Exercise text =
+++

The term "workshop" is used all over the place to describe very different things. In the GATK world, a workshop is a multi-day course that includes both lectures and hands-on exercises, interleaved to provide a well-balanced learning experience.
Our standard 4-day bootcamp-style workshop, described below, covers basic genomics, all currently supported Best Practices pipelines as well as pipelining with WDL/Cromwell/Terra. Other formulas may be available upon request.
The workshop focuses on the core steps involved in calling variants with the Broad’s Genome Analysis Toolkit, using the “Best Practices” developed by the GATK team. Participants will learn why each step is essential to the variant discovery process, what are the operations performed on the data at each step, and how to use the GATK tools to get the most accurate and reliable results out of their dataset. In the course of this workshop, we highlight key functionalities such as the GVCF workflow for joint discovery of germline short variants in cohorts, somatic short variant discovery using Mutect2, and somatic copy number variation discovery using GATK-CNV. We also exercise the use of pipelining tools to assemble and execute GATK workflows.
In the hands-on sessions focused on analysis, we walk participants through exercises that teach them how to manipulate the standard data formats involved in variant discovery and how to apply GATK tools appropriately to common use cases and data types. In the course of these exercises, we demonstrate useful tips and tricks for interacting with GATK and Picard tools, dealing with problems, and using third-party tools such as IGV and RStudio.

+++

Entries supplied =
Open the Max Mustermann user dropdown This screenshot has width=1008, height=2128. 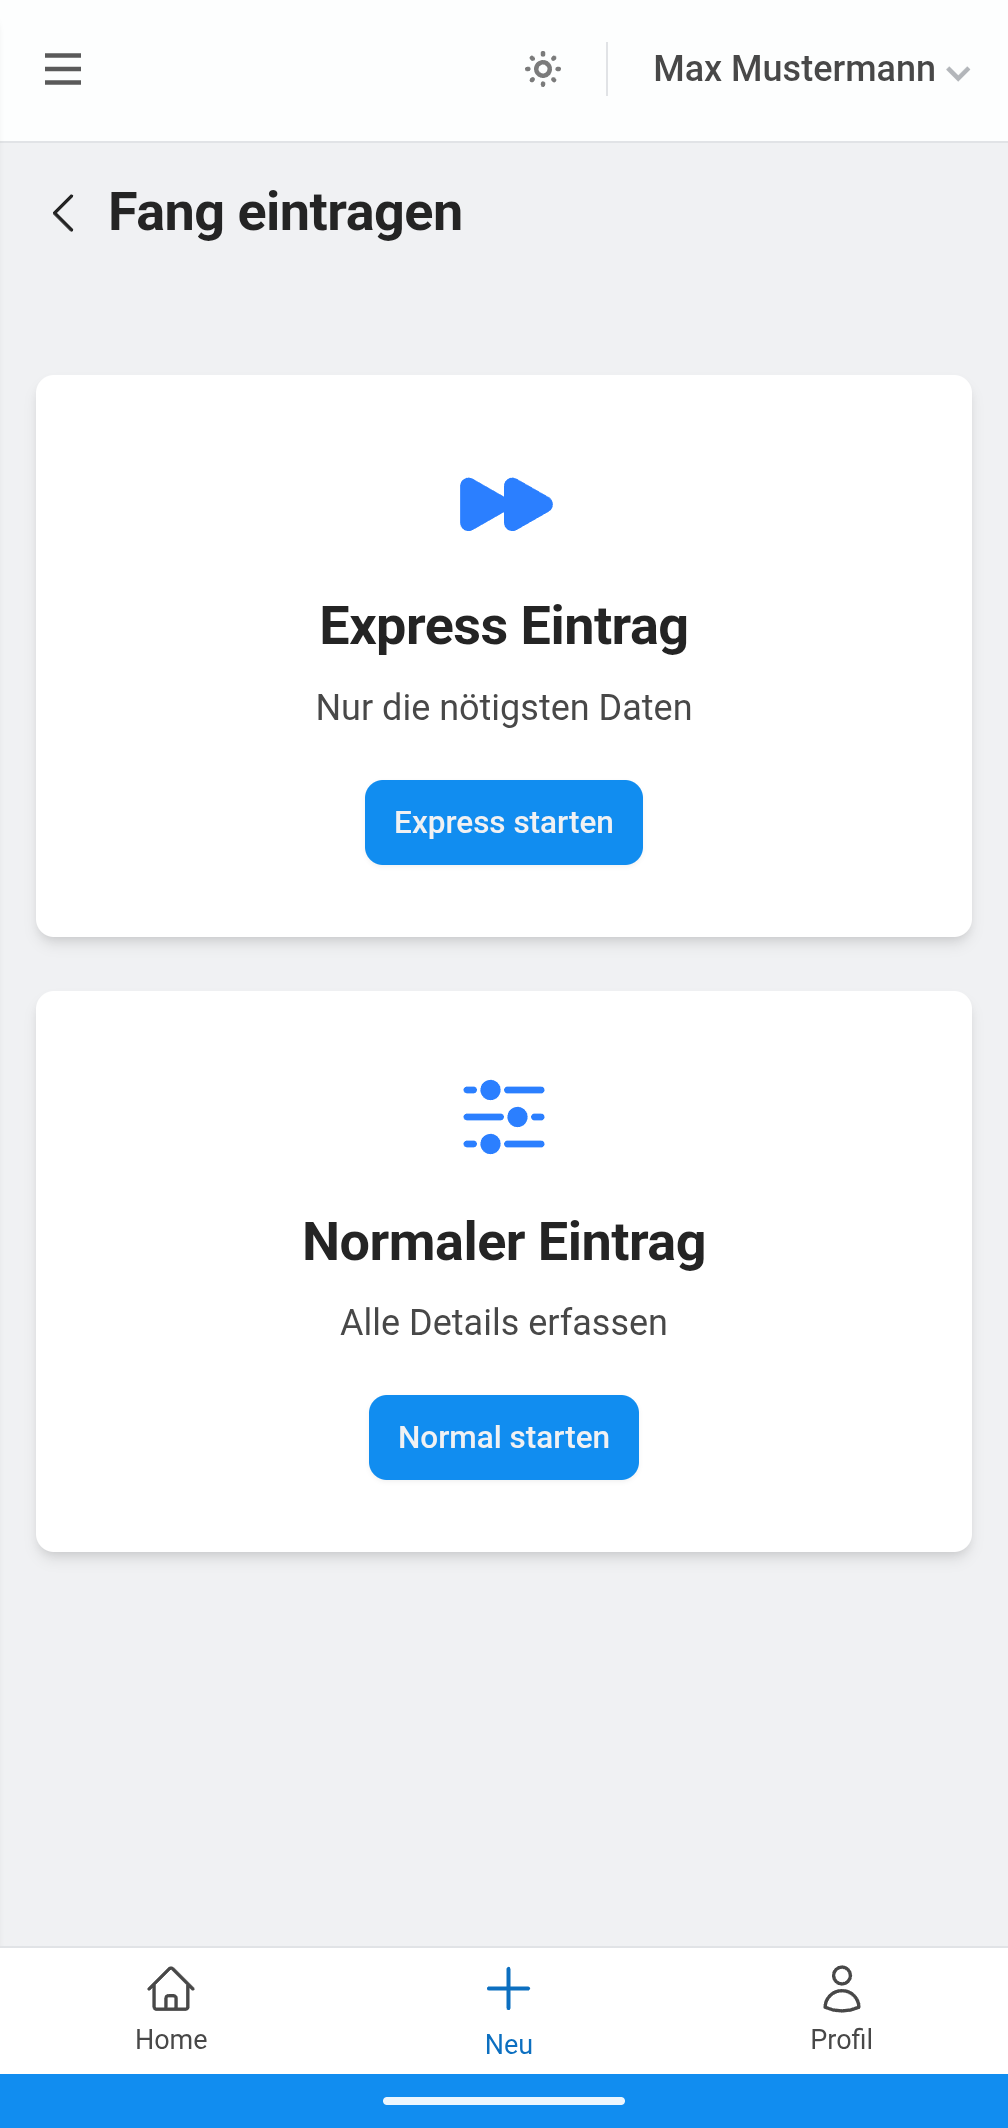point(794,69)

+++

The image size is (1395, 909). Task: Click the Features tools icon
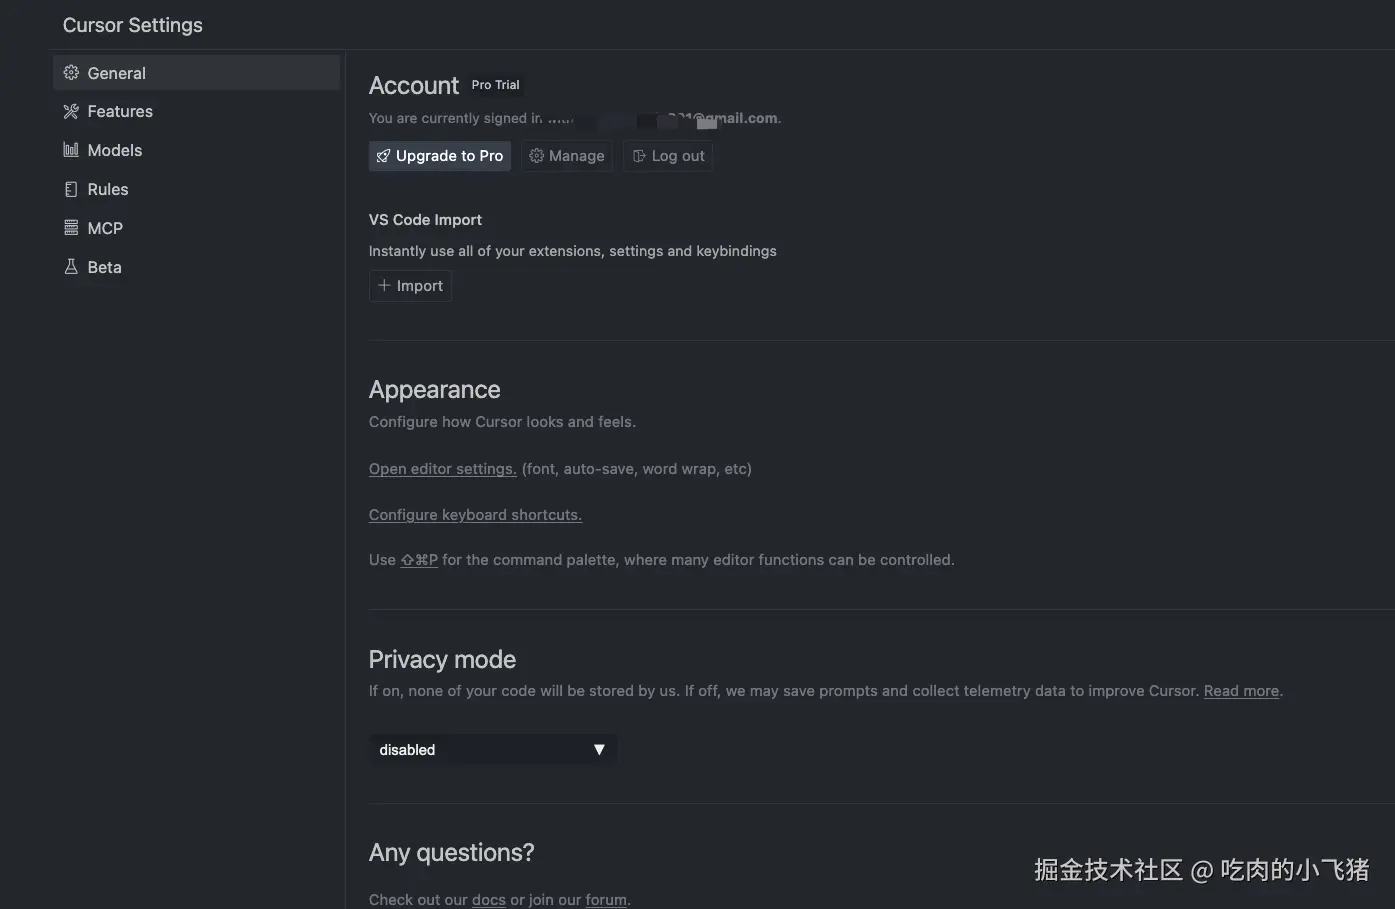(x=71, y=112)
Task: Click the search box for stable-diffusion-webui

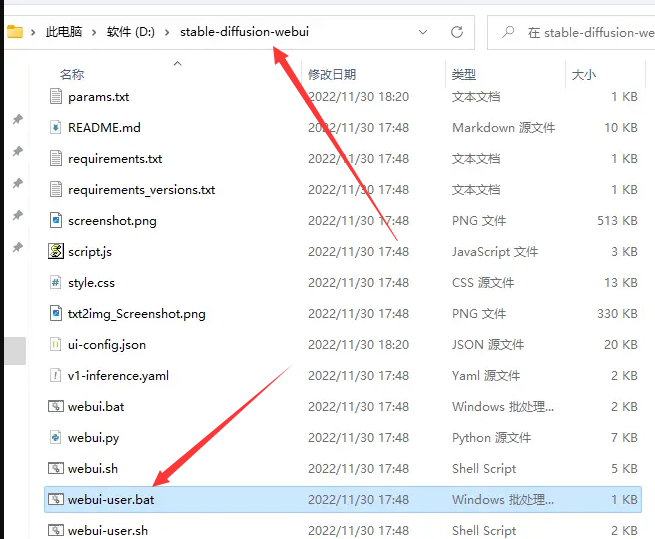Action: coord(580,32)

+++

Required action 1 = In the GATK workshop description, how many days does the standard bootcamp-style workshop last?
Required action 2 = Translate this sentence from the GATK workshop description into French: "In the GATK world, a workshop is a multi-day course that includes both lectures and hands-on exercises, interleaved to provide a well-balanced learning experience."

Exercise result 1 = Four days.

Exercise result 2 = Dans l'univers de GATK, un atelier est un cours de plusieurs jours qui comprend à la fois des exposés et des exercices pratiques, entremêlés afin d'offrir une expérience d'apprentissage bien équilibrée.